A gripping, page-turning journey, peeling back more and more layers through tantalizing revelations of the past.
Noreen Palmer describes herself as sweet and responsible, but she can't stop lying about the things that happened in her bungalow perched on a cliff above the ocean.
When Alexandra Mallory and Jared Brady rent rooms in Noreen's precariously situated home, the danger of falling over the cliff is the least of their fears.
Noreen's escalating threats force Alex to uncover Noreen's secrets and right a terrible wrong.
Quote: “Alexandra Mallory is a hypnotic sociopath, using her elusive appeal to get what she wants, and to kill those who deserve to die.”

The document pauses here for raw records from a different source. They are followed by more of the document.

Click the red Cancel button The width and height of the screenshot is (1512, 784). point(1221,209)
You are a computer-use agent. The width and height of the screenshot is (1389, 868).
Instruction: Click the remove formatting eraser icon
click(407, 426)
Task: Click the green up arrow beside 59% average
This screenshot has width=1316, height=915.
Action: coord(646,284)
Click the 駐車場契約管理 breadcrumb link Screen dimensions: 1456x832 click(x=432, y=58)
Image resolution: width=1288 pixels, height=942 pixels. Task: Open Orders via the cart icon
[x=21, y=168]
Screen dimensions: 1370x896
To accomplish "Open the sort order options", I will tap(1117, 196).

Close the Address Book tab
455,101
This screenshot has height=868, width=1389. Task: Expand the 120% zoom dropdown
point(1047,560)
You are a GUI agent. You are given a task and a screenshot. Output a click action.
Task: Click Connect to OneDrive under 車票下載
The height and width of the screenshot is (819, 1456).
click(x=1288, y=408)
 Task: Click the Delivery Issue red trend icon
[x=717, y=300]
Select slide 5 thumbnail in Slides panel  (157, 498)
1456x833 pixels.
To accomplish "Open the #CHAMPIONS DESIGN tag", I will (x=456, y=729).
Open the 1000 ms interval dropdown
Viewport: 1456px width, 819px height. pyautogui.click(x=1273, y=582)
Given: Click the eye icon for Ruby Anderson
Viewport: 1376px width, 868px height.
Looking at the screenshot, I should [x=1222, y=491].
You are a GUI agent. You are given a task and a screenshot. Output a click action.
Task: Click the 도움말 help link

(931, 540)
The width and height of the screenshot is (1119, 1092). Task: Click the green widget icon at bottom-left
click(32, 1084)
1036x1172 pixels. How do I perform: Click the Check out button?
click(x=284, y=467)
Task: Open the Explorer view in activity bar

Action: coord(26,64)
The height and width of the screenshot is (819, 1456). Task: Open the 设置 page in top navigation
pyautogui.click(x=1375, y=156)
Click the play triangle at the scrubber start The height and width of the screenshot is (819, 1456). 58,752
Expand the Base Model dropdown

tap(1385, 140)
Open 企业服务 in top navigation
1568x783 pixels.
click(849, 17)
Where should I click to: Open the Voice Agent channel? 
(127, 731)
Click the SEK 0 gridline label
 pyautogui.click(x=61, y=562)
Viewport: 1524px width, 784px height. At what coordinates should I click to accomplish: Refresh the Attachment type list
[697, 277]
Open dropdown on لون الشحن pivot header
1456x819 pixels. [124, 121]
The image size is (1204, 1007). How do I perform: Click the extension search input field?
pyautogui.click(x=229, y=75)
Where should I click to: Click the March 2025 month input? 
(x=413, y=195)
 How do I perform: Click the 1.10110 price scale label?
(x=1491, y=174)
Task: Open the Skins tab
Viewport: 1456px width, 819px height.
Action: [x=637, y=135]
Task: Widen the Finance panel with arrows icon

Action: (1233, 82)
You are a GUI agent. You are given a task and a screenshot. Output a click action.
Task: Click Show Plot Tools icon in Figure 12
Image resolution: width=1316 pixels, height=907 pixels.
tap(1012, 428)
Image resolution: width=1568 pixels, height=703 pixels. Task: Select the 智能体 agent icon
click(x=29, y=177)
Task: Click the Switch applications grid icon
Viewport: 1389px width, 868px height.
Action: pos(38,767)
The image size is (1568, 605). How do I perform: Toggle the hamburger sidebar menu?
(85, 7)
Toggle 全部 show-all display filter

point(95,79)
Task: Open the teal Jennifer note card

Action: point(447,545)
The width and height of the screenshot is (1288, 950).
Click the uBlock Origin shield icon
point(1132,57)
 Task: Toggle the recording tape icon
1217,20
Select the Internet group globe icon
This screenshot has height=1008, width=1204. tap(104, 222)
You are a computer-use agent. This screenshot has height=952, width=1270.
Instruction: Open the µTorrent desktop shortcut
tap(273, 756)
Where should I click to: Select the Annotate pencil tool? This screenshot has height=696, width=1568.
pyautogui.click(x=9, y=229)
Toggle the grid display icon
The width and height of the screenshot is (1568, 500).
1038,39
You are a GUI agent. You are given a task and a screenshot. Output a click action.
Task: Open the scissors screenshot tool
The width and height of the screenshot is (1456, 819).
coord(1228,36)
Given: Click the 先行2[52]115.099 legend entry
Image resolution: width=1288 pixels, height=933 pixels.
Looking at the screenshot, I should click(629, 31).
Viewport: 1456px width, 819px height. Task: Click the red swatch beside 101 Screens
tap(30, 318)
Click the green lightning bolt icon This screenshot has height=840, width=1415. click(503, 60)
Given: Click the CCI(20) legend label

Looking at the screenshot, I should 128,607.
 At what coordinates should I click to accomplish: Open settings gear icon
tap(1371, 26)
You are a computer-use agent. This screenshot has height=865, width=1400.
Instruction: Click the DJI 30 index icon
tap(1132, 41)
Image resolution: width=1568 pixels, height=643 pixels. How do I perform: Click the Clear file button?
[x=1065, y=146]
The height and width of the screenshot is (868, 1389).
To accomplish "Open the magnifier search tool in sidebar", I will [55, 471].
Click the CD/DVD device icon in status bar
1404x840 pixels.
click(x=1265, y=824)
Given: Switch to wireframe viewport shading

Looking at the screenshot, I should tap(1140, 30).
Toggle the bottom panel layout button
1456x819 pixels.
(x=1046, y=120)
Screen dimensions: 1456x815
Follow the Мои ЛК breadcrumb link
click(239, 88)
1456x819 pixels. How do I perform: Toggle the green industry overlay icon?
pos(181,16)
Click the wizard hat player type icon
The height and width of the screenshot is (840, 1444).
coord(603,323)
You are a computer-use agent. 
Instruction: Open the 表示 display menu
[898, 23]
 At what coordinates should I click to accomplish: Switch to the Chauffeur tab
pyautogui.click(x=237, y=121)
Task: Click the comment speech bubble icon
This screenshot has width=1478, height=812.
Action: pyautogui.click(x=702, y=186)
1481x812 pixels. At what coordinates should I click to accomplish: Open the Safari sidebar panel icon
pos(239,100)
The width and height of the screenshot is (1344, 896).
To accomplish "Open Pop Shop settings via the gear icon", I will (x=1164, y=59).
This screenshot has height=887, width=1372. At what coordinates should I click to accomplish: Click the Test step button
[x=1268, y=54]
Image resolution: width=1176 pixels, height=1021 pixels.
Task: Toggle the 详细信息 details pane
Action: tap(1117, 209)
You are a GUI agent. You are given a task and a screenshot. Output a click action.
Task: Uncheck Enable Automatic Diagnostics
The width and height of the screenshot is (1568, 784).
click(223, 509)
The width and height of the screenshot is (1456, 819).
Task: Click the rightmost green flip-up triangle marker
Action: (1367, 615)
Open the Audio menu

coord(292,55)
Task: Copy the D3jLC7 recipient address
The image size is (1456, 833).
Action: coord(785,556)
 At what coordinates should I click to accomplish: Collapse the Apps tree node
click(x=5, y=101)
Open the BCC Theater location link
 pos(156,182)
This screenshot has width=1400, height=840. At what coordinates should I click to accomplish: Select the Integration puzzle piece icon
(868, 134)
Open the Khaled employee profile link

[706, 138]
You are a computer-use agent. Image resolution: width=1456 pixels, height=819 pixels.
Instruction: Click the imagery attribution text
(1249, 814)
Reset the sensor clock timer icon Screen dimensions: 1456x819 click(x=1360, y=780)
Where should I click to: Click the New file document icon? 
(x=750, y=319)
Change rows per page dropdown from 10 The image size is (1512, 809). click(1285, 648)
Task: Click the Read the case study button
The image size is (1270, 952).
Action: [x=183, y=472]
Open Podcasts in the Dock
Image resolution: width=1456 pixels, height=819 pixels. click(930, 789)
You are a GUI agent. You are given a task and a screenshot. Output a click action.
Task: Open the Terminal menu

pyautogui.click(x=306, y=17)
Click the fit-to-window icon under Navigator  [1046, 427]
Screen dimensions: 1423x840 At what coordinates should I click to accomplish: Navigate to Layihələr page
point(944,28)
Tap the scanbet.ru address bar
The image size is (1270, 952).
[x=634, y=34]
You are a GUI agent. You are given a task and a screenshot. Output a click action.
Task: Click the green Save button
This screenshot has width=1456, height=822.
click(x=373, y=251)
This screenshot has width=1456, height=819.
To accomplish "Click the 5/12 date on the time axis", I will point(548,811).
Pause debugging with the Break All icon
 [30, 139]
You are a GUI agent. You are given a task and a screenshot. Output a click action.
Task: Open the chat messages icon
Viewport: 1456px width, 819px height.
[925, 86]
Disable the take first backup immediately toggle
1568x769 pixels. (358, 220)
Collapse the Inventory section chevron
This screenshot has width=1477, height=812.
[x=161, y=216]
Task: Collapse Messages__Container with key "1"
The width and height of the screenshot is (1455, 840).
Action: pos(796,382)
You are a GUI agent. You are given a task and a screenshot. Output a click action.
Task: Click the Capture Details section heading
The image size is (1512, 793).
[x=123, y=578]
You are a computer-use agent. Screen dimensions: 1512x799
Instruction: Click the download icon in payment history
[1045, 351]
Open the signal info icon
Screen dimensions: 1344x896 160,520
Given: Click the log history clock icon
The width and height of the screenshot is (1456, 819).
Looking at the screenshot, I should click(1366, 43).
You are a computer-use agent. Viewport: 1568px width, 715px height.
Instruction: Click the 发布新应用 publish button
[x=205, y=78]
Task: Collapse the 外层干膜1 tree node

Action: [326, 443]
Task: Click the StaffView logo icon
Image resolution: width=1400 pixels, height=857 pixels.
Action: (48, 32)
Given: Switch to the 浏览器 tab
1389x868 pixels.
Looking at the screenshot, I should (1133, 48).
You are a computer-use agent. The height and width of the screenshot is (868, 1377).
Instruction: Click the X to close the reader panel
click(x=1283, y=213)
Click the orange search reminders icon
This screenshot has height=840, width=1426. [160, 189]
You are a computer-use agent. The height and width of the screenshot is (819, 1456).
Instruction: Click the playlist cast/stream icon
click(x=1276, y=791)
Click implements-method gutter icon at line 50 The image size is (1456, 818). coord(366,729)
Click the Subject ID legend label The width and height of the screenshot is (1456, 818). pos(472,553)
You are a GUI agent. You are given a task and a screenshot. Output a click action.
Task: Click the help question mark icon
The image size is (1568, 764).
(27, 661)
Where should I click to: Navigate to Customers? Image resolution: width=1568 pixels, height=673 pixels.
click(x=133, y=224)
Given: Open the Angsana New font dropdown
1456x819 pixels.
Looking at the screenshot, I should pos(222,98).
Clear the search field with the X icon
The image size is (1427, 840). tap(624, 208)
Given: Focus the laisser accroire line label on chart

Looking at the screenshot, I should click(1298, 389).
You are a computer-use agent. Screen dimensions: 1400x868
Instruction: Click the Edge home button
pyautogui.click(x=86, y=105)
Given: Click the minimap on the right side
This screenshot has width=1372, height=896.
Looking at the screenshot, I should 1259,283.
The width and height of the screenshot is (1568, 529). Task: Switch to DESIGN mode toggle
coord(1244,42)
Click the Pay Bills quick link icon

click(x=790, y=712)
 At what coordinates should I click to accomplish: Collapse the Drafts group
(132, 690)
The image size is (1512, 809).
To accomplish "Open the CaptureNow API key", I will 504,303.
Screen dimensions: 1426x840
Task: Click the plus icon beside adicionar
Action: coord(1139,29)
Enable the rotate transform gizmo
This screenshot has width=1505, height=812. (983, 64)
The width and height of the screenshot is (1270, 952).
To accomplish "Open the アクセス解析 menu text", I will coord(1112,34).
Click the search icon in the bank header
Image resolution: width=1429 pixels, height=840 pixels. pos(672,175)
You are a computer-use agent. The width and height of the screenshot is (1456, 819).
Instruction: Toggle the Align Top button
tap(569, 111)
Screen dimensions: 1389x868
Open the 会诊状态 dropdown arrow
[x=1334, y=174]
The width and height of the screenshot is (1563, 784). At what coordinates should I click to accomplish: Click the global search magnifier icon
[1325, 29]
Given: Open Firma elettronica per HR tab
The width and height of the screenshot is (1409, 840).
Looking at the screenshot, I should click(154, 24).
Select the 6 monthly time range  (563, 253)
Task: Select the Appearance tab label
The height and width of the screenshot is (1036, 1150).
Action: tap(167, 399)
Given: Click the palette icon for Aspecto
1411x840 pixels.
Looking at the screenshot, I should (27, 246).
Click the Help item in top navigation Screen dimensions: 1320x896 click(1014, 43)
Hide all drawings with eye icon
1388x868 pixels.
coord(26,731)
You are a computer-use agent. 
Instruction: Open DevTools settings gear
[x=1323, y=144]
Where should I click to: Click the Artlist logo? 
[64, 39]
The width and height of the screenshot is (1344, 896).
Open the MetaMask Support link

I chose this book on a whim, which turned out to be a good choice. A dark, contemporary tale, the twists and turns make what could be a rant on misogyny and abuse into a many-layered mystery you never quite get to the bottom of. Set on the foggy central coast of California, the house perched precariously on the edge of the crumbling cliff is almost an allegory for Alex’s character: looks beautiful and feels dangerous.
The storyline is compelling, doled out in bits and pieces. Each time you have the pieces to one puzzle, another has reared its head. Every character is a riddle you finally begin to understand as the novel progresses, even “sweet, responsible” Noreen. Behind that facade is a scary woman.
Alex is honest to the reader about her secrets, although she doles them out over the course of the novel. She is a risk-taker, and from the outset, she doesn’t hide that she thrives on the more dangerous side of life. I also felt that Jared had more secrets than he was telling.
There is no sharply defined line between good and evil in this tale. There is no black or white; you are definitely on the darker side of gray. Obsession, power, twisted logic, and retribution all play large roles in this story. Each character has a skewed sense of morality they are willing to stretch to achieve their goals.
The author’s voice is unique and the narrative flows smoothly, although the switching of POV between Alexandra and Jared is occasionally jarring. But overall, it works. I had a hard time putting the book down, reading it straight through, and staying up late to finish it.
The ending is surprising, but when you look back, it fits perfectly. I highly recommend this book to readers of dark, contemporary fiction.